I'm sorry for your loss. My deepest condolences. This fucking sucks.

What to tell this woman? She had to have predicted it. She had the same powers as Mrs. Sullivan and Stella, so surely she was well aware Arielle had caused all this by being too stubborn. By trying to be brave. By trying to find Jade—

Jade.

Ignoring the warning alarms blaring in her skull, she opened the car door and hauled herself out. The air was muggy, but no sea scents reached her nostrils, and for a second she wondered how far she'd driven. She didn't recall the last city sign she'd visualized.

She slammed the car door. "What the fuck, huh?" Tipping her head back, she glared up at the stars, some covered by a film of clouds. "Where is Jade? Why have you strung me along like this? Secrets? What happens after death is a secret? Fine! Whatever! But where is Jade?"

Her knees buckled and she crumbled, pounding her fists on the pavement, screaming, sobbing, her pleas a blubbering mess of curses and begging. Tears, boogers, saliva—a mix of all three covered her face, but she didn't care. Who would see her here? Some trucker? Some rapist hiding in the obscurity?

Her life no longer mattered. Not when so many that she loved had vanished from it. Snatched from the earth and sent on to who-knew-where.

"W-why do you keep taking my loved ones?" She stopped crashing her fists to the ground and brought her hands close. Cuts and scrapes populated over her skin, and the slits filled with blood and pebbles. She blew on the wounds, hissing at the pain, then peeked up at the sky again. "Is it me? Did... did I do something to deserve this? Am I... am I bad? So y-you... steal my friends, my family?"

She wasn't sure who she was talking to. Having never been religious, never uttered a prayer or opened a Bible, she had no idea how any of this worked, if it was real, if it made sense. But with how recent events had played out, she couldn't help but wonder; was her life a game of chess? And some sick individual hid the clouds and moved the pieces around to drive her insane? To extract revenge on something she did?

I did nothing wrong.

Sure, she stole a lip-gloss once, when she started Junior High, to impress the upper-class girls.
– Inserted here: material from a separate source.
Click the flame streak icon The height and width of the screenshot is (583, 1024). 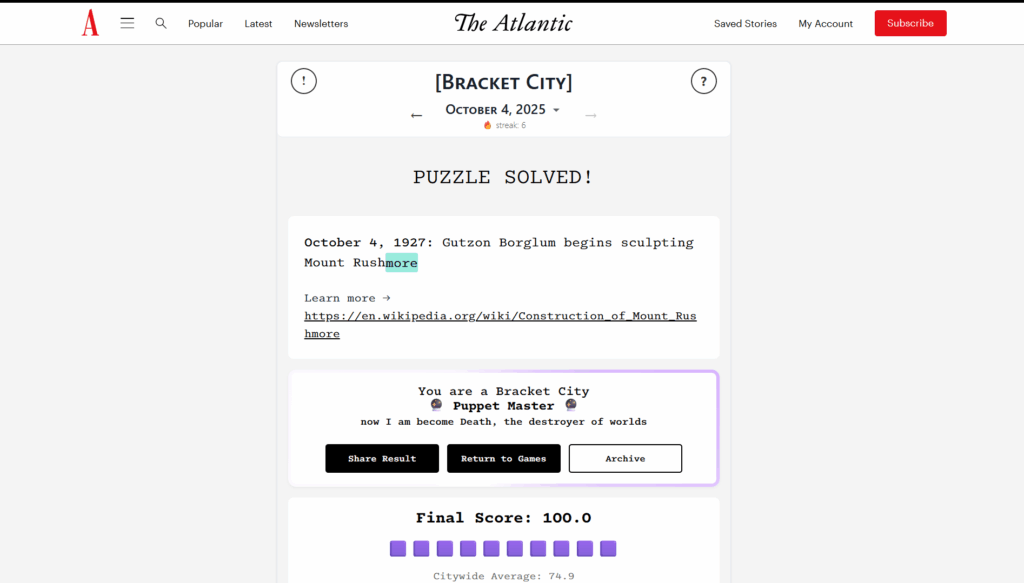(x=487, y=126)
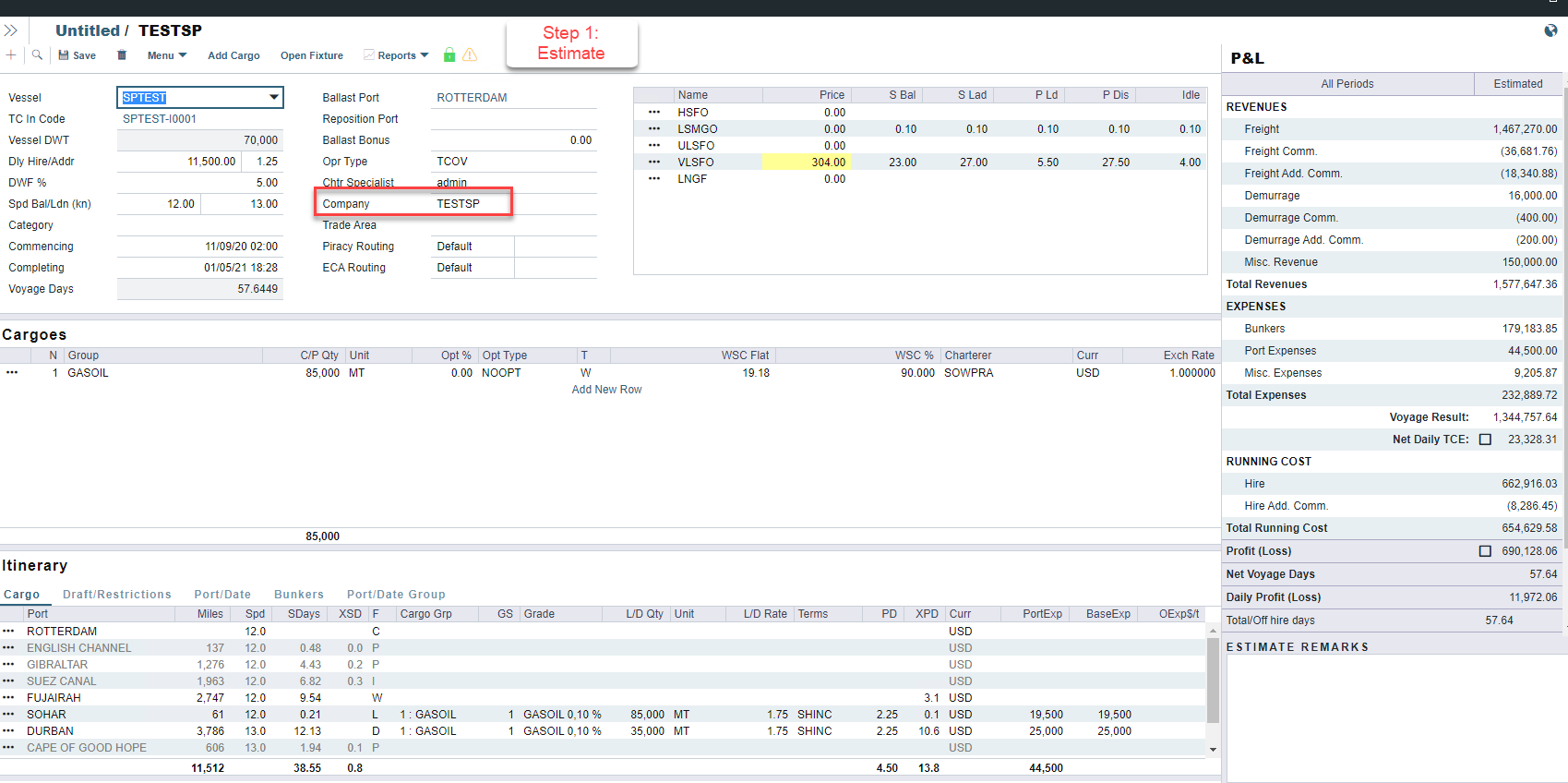This screenshot has width=1568, height=783.
Task: Switch to the Bunkers itinerary tab
Action: 298,595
And she'd taken more than a few sips of alcohol behind her parent's backs. And she'd smoked and done a few drugs and had unprotected sex and partied until dawn—but were these all offenses that warranted such chaos? Did they mean she should lose those around her, those who uplifted her, kept her from turning herself in at a mental institute?
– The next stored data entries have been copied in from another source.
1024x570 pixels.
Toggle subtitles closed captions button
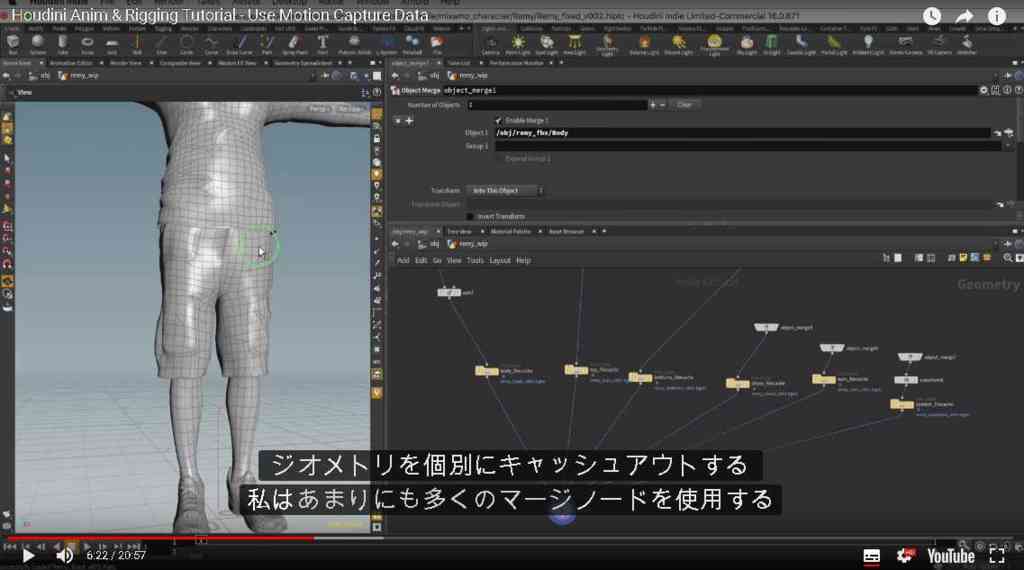pyautogui.click(x=871, y=556)
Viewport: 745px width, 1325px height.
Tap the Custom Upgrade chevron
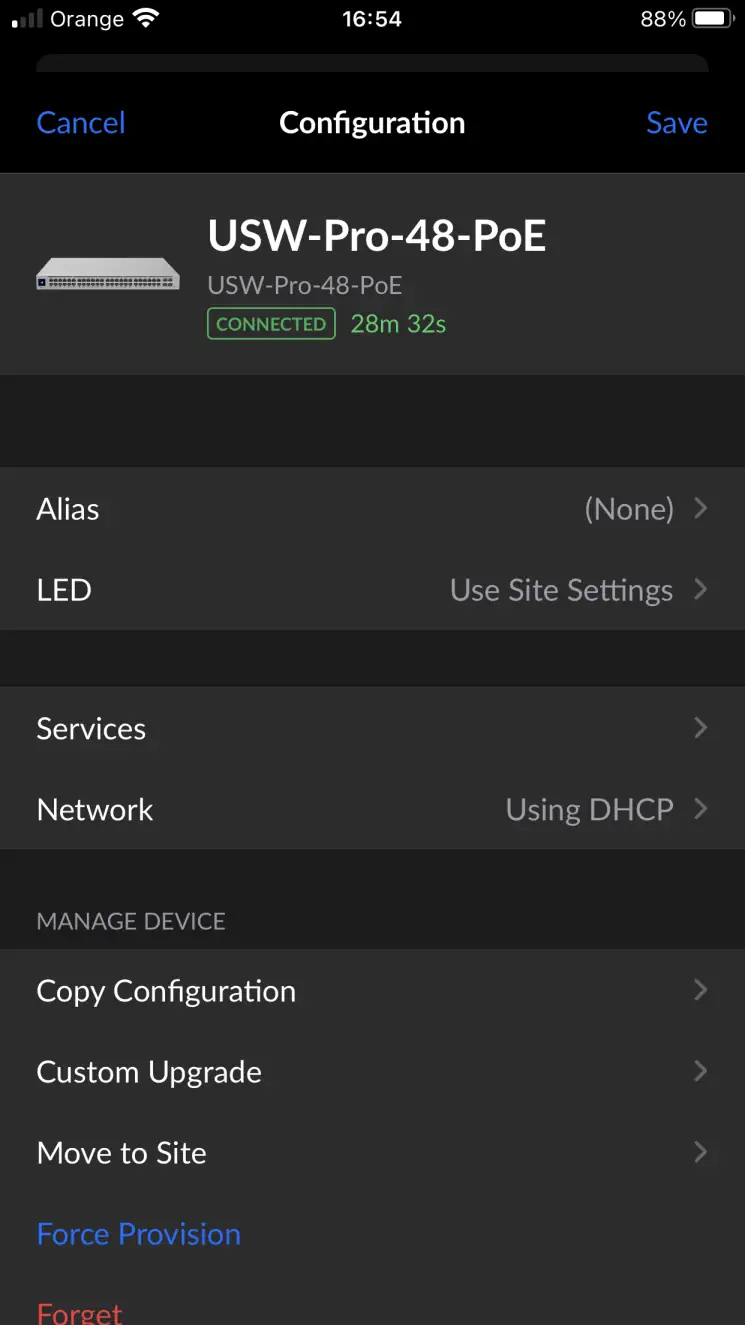click(x=701, y=1071)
"I-it's not fair... not fair." She resumed slamming her fists on pavement, seething with each pound, sensing her wounds worsen, grow, throb.

She didn't care.

"I... want... the... truth."

The final blow made her slip, and her nose smashed onto the asphalt. She grunted, her fingers digging into the tar and breaking her nails. She winced and cried out when her forehead scrubbed against the sharp pebbles, but she didn't move, couldn't move.

A chilly breeze whipped through her hair, sending a welcome drizzle of relief down her neck, relaxing her spine.

"Truth..."

"Huh?" She zipped up, staying on her knees. She could have sworn the wind talked. "Is someone... there?"

It must have been a glitch, her imagination playing tricks on her. She'd been so distraught, there was no way her mind was in the right place, no way anything made a lick of sense. Not anymore.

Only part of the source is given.